11:52pm. Los Angeles. I am glad to be home. I had a pretty easy shift with my client tonight. Thank God. I stopped off at Fantastic Burgers to get a grilled cheese sandwich and a large root beer. Whatever. Judge yourself. I'm about to start a fast and wanted a treat before I did. I don't know how well I'm going to do on this fast because my start date is Friday and I'm going to be hanging out with friends at Michelle's then and what we do together is drink and eat. I guess we'll see.
So what's on my mind tonight is Jessica St. Louis #sayhername. She was released from jail at like 1am and dropped off at a BART station and was killed an hour later. The trains do not run at that hour so she was supposed to just wait around in the dark I guess. You don't even have to ask if she was black because yes she was. This is disgusting. And this is just a case we know about. There are probably others. I was talking about this on Facebook and a friend commented that that is probably where they killed her. They...the police, guards...they. I wouldn't put it past them. I will pray for her family. I'm starting to get triggered and angry at that phrase...prayers for the family. I want to do more. I want the violence against our people to stop. I want women's lives to matter. I want black lives to matter. I want the world to stop showing me that our lives don't mean anything. That's what I want.

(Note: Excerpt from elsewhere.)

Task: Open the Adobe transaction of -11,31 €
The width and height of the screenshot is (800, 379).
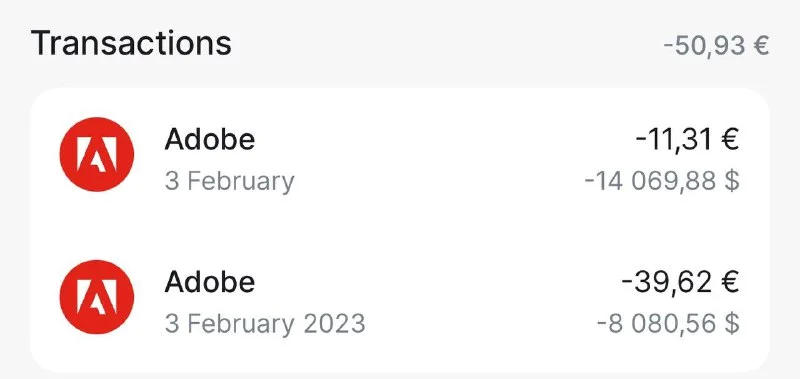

It's midnight now. I've been thinking about something and going back and forth about it. I said I would make up my mind today. As much as I love teaching for CLI I think I'm going to take a break this year. This would be my fifth year and I just need some time off. I will sub if they need me and I'll be a guest speaker when they need me but as far as being there every Monday and the other days and times, I am just not up for it this year. Last year was kind of hard for me which is why I am thinking about a break this year. When I commit to something I really want to stick to it. So I didn't take off days when I needed to for mental health reasons and that didn't prove to be good for me. I taught right through them. Over and over I put myself on the back burner and I can't afford to do that this year. I'm even choosing to be more selective about the home health care clients I take on. I haven't told Hiram yet but I'll talk to him today. I shouldn't have waited so long but this is the time it took. Maybe more ways I can better take care of myself will show up during this fast. For sure I need to do better about what I put into my body and I need to start walking again, maybe even swimming.
Now I have to think of what I'm going to do to supplement the income from teaching. I'll have to sell more books for sure and do some more shows. Maybe I'll travel more if I can get some organizations to cover it. The possibilities are endless. I've been going back and forth in my head all this time when maybe I just needed to blog it out for it to be clear to me. I think I've made my decision. Now let me sleep on it.